Mi último hallazgo fue el miércoles 12 de febrero 2020, durante meses busqué una biografía de Robert Capa, agotada, por internet; compré el libro y lo pagué, demoró más de lo previsto y consulté por correo electrónico, me respondieron que estaba varado en Jamaica y que demoraría un par de semanas en llegar, ofrecieron devolverme el importe. Respondí que esperaba; sin embargo, dos días después me reintegraron el pago. Desesperado pensé en molestar a una amiga en Nueva Orleans para ver si tenía suerte; pero, el sábado 8 lo encontré de casualidad por internet, un vendedor de capital tenía un ejemplar. Lo compré y el miércoles lo pasé a buscar por el correo. Sentado en la sala de espera, abrí el paquete y (h)ojeé el libro; está impecable.
En la primera página debajo del título una anotación en lápiz “buen relato, buenos detalles, eso sí ¡¡NOSTALGIAS!!”. Lo inspeccioné morosamente hasta el final, en la página 185 otro subrayado -en realidad un circulado-: “John Justin, half-Argentinan actor”, y un detalle adicional, un ticket del restaurant Ostería del Circo en Nueva York, fechado 14 de abril 2001 a las 9,30 PM. En casa, busqué en Google Maps, el restaurant -según Google Maps, “cerrado permanentemente”- quedaba a dos cuadras del MoMA. Los detalles del ticket revelan que la cena fue de nueve personas -los últimos ítems son 7 espressos, un café y un capucino-; el total del consumo fue de 500.96 dólares e incluía, un vino carísimo, agua mineral francesa, ostras y tres milanesas -milanga con fritas plato argento por excelencia, además la hora de la cena, 21:30 no es horario de gringos-; como en el caso del boleto capicúa, deduzco que quien guardó el ticket en el libro fue quien pagó. El detalle adicional de la dirección de Ostería del Circo, me hizo mirar cuidadosamente el libro, en el borde inferior izquierdo de la contratapa un sticker con su código de barras y el logo del MoMa con su valor, 14 dólares.

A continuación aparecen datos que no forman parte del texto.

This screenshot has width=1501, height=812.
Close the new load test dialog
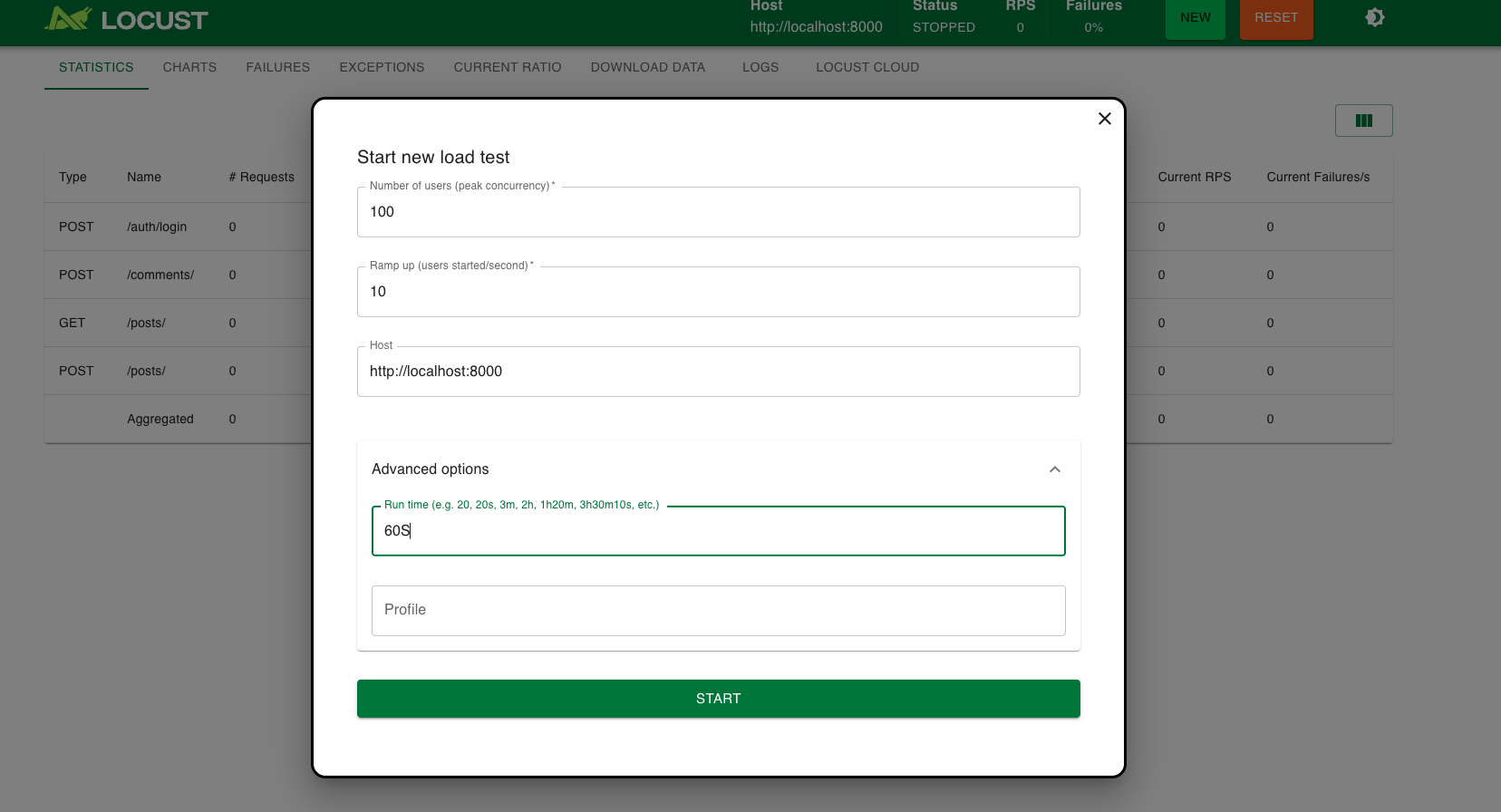pyautogui.click(x=1104, y=119)
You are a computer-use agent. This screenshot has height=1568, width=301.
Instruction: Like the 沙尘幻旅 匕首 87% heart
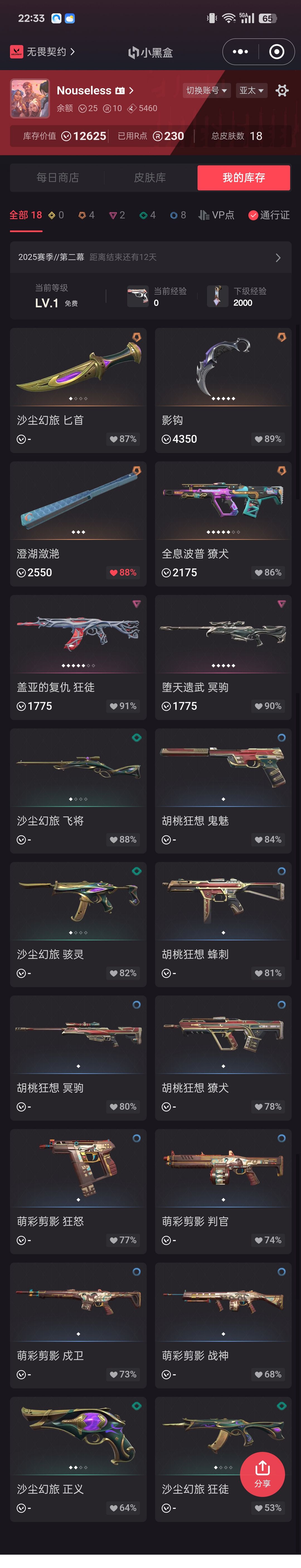pyautogui.click(x=113, y=439)

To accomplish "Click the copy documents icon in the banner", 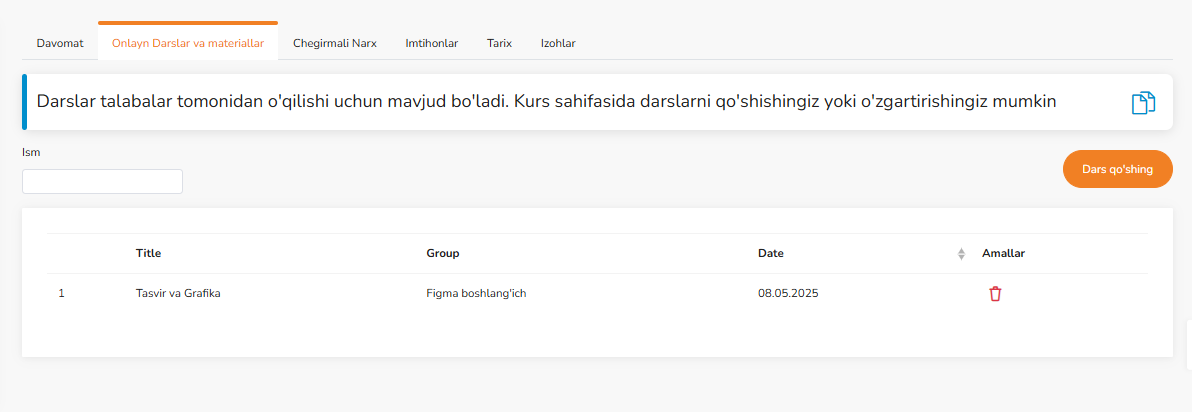I will click(x=1143, y=103).
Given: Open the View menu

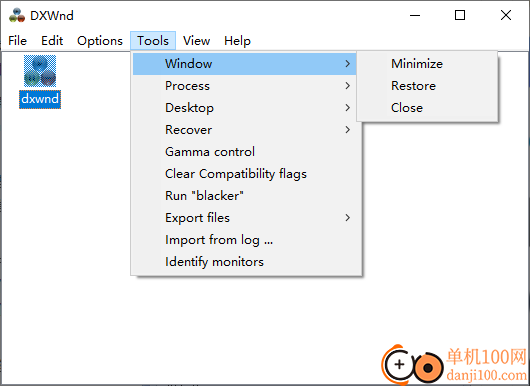Looking at the screenshot, I should [196, 41].
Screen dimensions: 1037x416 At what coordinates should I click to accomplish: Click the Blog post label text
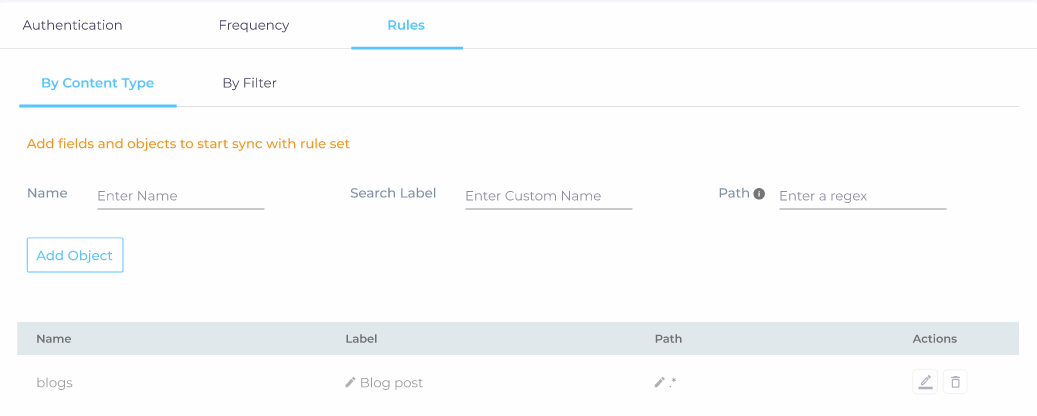[x=391, y=383]
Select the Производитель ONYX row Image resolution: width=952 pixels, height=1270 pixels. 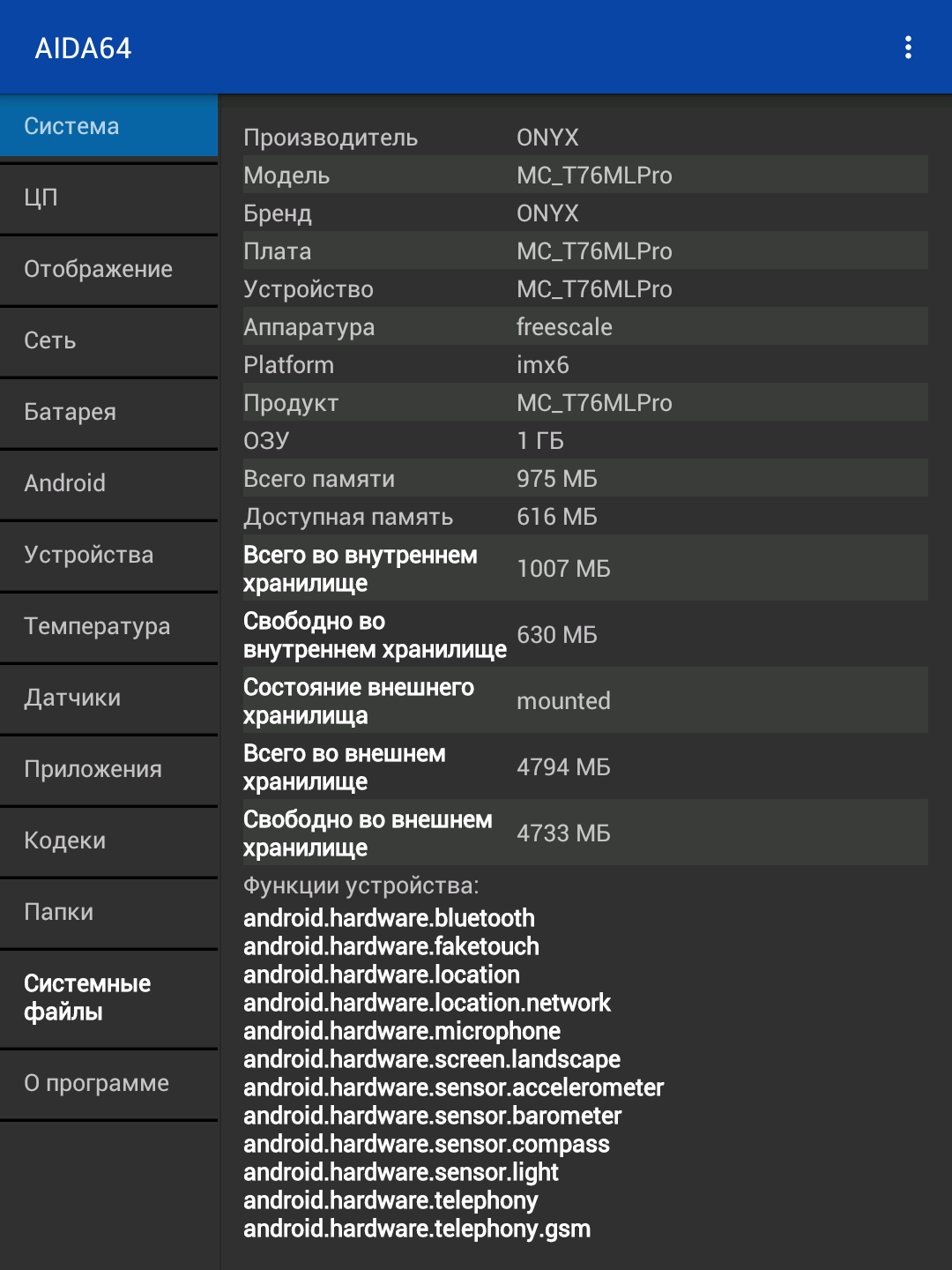(x=585, y=137)
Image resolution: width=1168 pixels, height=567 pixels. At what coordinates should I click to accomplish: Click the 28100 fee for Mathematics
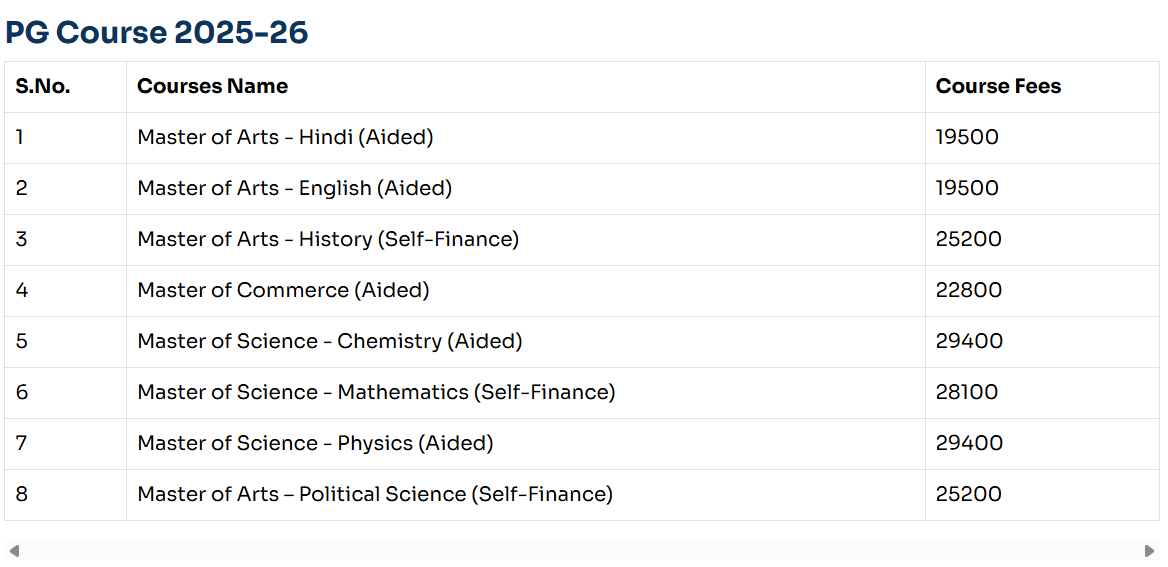967,393
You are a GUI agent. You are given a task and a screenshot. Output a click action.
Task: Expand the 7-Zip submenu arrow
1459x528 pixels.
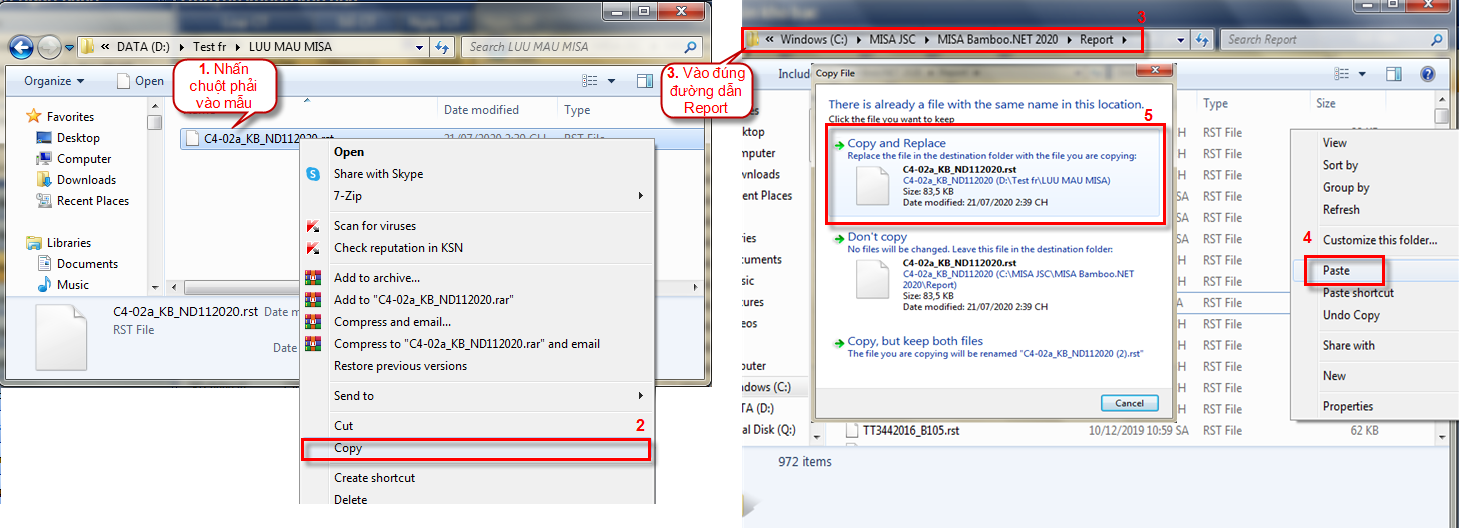pos(640,196)
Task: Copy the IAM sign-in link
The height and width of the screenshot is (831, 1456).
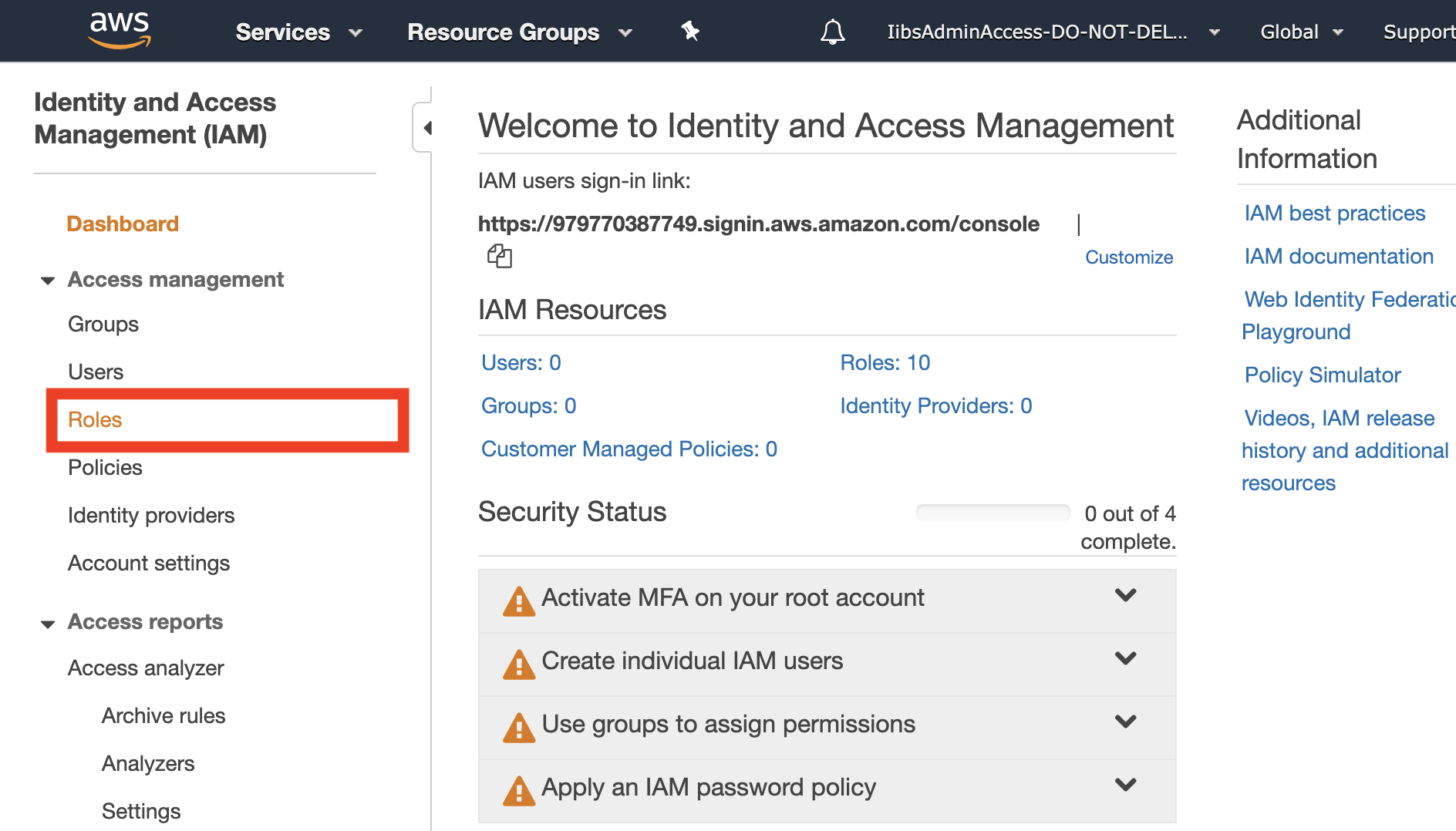Action: coord(499,256)
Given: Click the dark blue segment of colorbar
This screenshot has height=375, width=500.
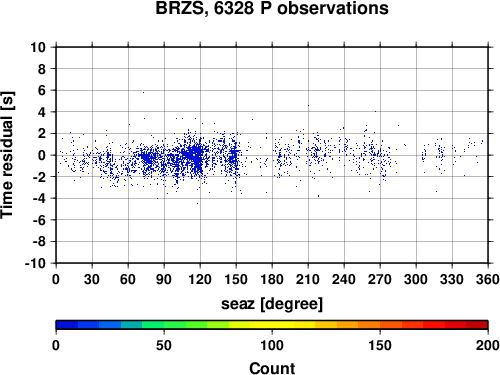Looking at the screenshot, I should pyautogui.click(x=67, y=325).
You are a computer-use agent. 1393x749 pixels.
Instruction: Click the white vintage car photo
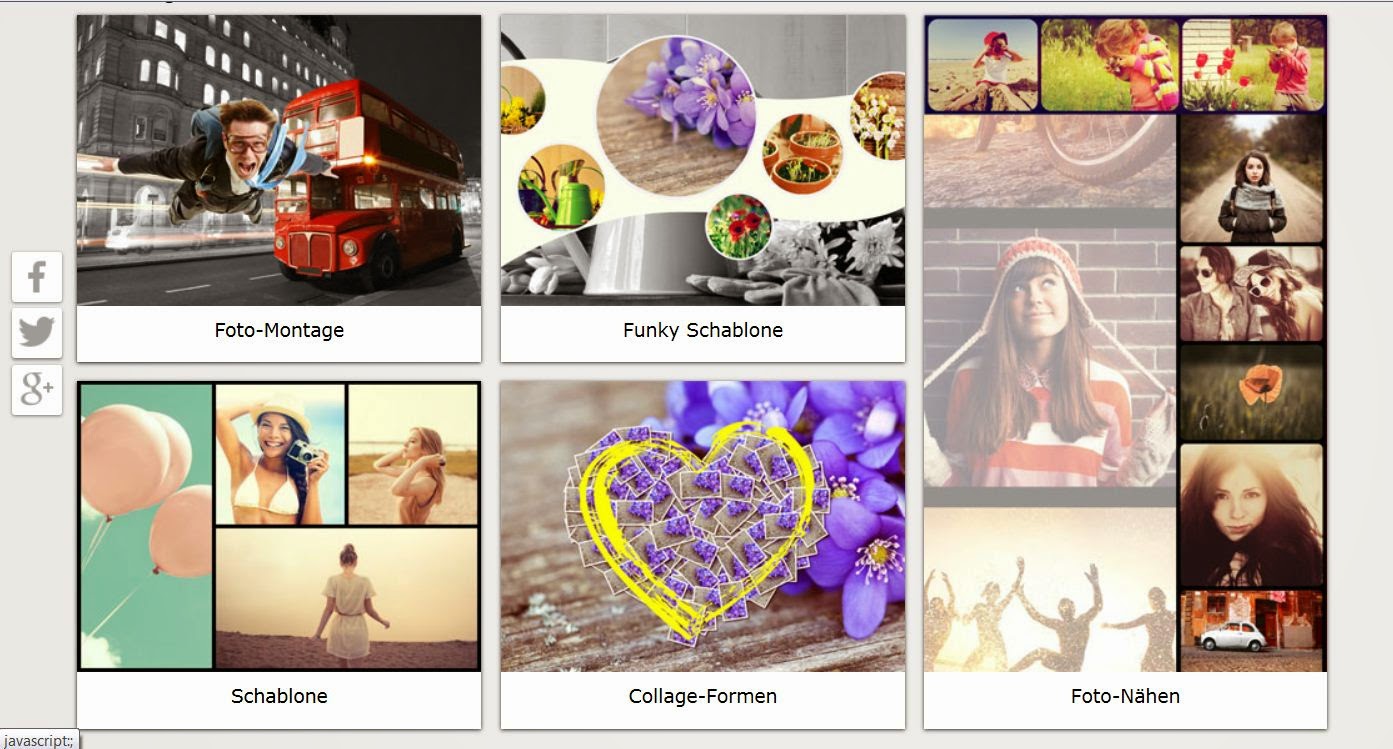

El anterior propietario revela al menos dos cosas: una persona refinada que visita un santuario de Nueva York -meca del arte contemporáneo- con un grupo de amigos; la segunda, es conocedor de la fotografía y su historia; el libro es para personas que saben de fotoperiodismo y lenguaje fotográfico. Además está la acertada síntesis de la biografía en la primera página; si hay un rasgo del autor es la pátina de nostalgia que tiene de los años en que Robert Capa fue protagonista y documentalista de la historia mundial desde los ’30 del siglo pasado hasta fines de la Guerra Fría -años en que el MoMA pasó a ser el referente del arte contemporáneo y, además, lugar de lanzamiento de la Agencia Magnum, de la cual Robert Capa fue uno de los fundadores y alma mater-. Indudablemente el propietario o propietaria -me inclino por la primera posibilidad, Robert Capa era un macho alfa y de ADN mujeriego, lo cual lo transforma, a valores de este siglo en un personaje “políticamente incorrecto”; no imagino a una mujer comprando ese libro; me retracto podría ser, con cierto anacronismo, Victoria Ocampo- era una persona que, además de tener formación estética e histórica tenía muy buen pasar.
Una última pregunta, no tendrá respuesta para mí. Un libro cuidado, leído con cariño y ojo crítico, ¿por qué terminó en un vendedor de segunda mano?